[MDEV-19514] Defer change buffer merge until pages are requested Created: 2019-05-17  Updated: 2023-10-19  Resolved: 2019-10-11

Status: Closed
Project: MariaDB Server
Component/s: Storage Engine - InnoDB
Fix Version/s: 10.5.0

Type: Task Priority: Critical
Reporter: Marko Mäkelä Assignee: Marko Mäkelä
Resolution: Fixed Votes: 0
Labels: performance

Attachments: File MDEV-19514-2.ods     File MDEV-19514-3.ods     File MDEV-19514.ods    
Issue Links:
Blocks
blocks MDEV-11634 Improve the InnoDB change buffer Closed
blocks MDEV-14481 Execute InnoDB crash recovery in the ... Closed
blocks MDEV-16526 Overhaul the InnoDB page flushing Closed
blocks MDEV-18724 Replace buf_block_t::mutex with more ... Closed
is blocked by MDEV-20543 Latching order violation during B-tre... Closed
is blocked by MDEV-20805 ibuf_add_free_page() is not initializ... Closed
PartOf
is part of MDEV-12700 Allow innodb_read_only startup withou... Closed
Problem/Incident
causes MDEV-22090 Change buffer is not freed after drop... Closed
Relates
relates to MDEV-16989 InnoDB hang on crash recovery: Waited... Closed
relates to MDEV-21030 MariaDB keepts crashing on start Closed
relates to MDEV-23380 InnoDB reads a page from disk despite... Closed
relates to MDEV-23973 Change buffer corruption when realloc... Closed
relates to MDEV-25783 CHECK TABLE harvests InnoDB: Index 'a... Closed
relates to MDEV-26464 InnoDB: Failing assertion: UT_LIST_GE... Closed
relates to MDEV-27199 Require ib_logfile0 to exist unless i... Closed
relates to MDEV-27734 Set innodb_change_buffering=none by d... Closed
relates to MDEV-18698 Show InnoDB's internal background thr... Open
relates to MDEV-27153 ibdata1 file Leaking ? (errno 135) - ... Closed
relates to MDEV-31621 Remove ibuf_read_merge_pages() call f... Closed

 Description   

For MDEV-14481, we must defer the change buffer merge to the moment when the secondary index leaf page is requested by a user thread.

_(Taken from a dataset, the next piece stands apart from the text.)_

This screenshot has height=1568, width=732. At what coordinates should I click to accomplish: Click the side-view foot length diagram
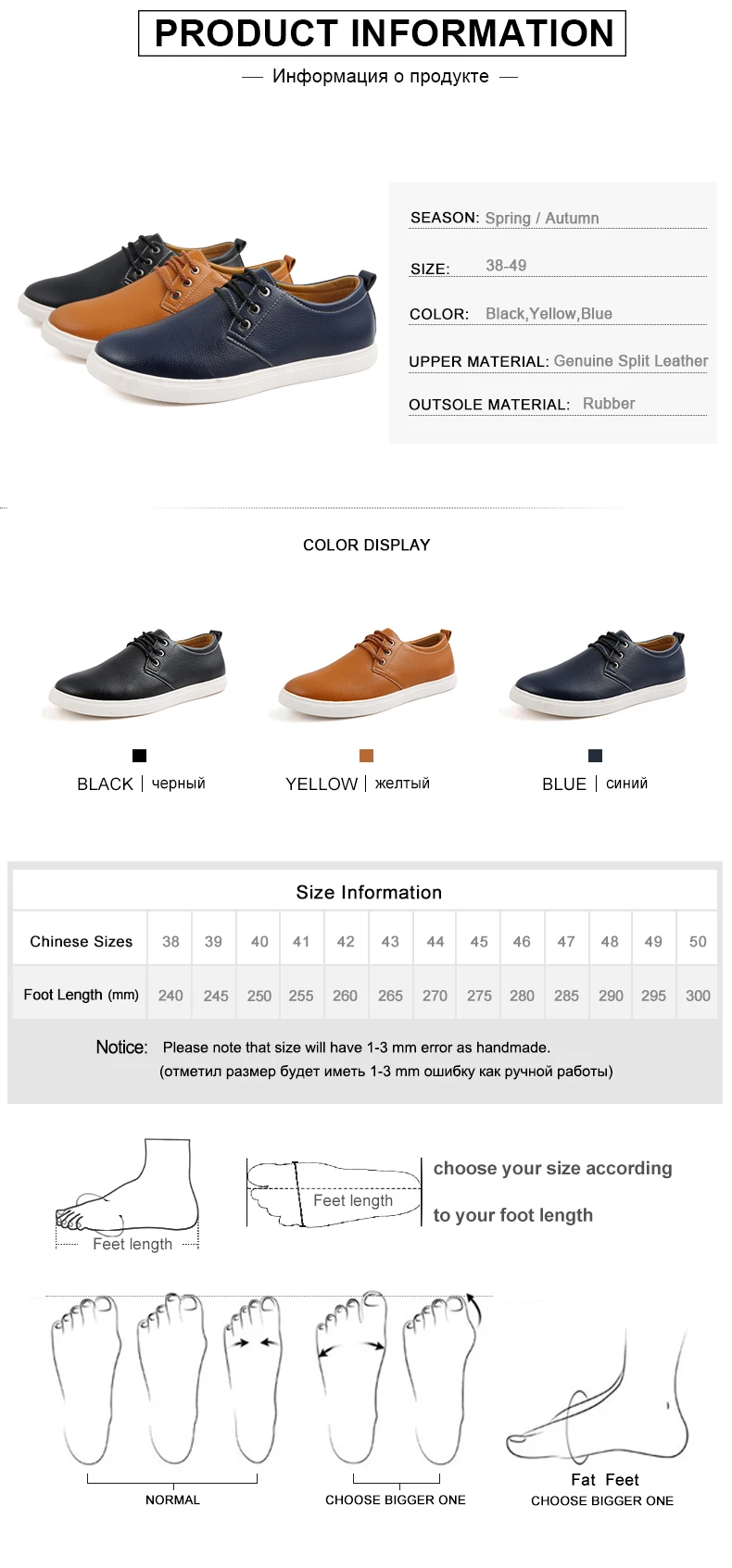(128, 1197)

This would also simplify MDEV-16526, because the change buffer I/O would not have to be treated as a special case.

The change buffer format will not be changed as part of this task. That could remain part of MDEV-11634.

As part of this, the counter innodb_ibuf_merge_usec will be removed from information_schema.innodb_metrics.



 Comments   
Comment by Thirunarayanan Balathandayuthapani [ 2019-06-03 ]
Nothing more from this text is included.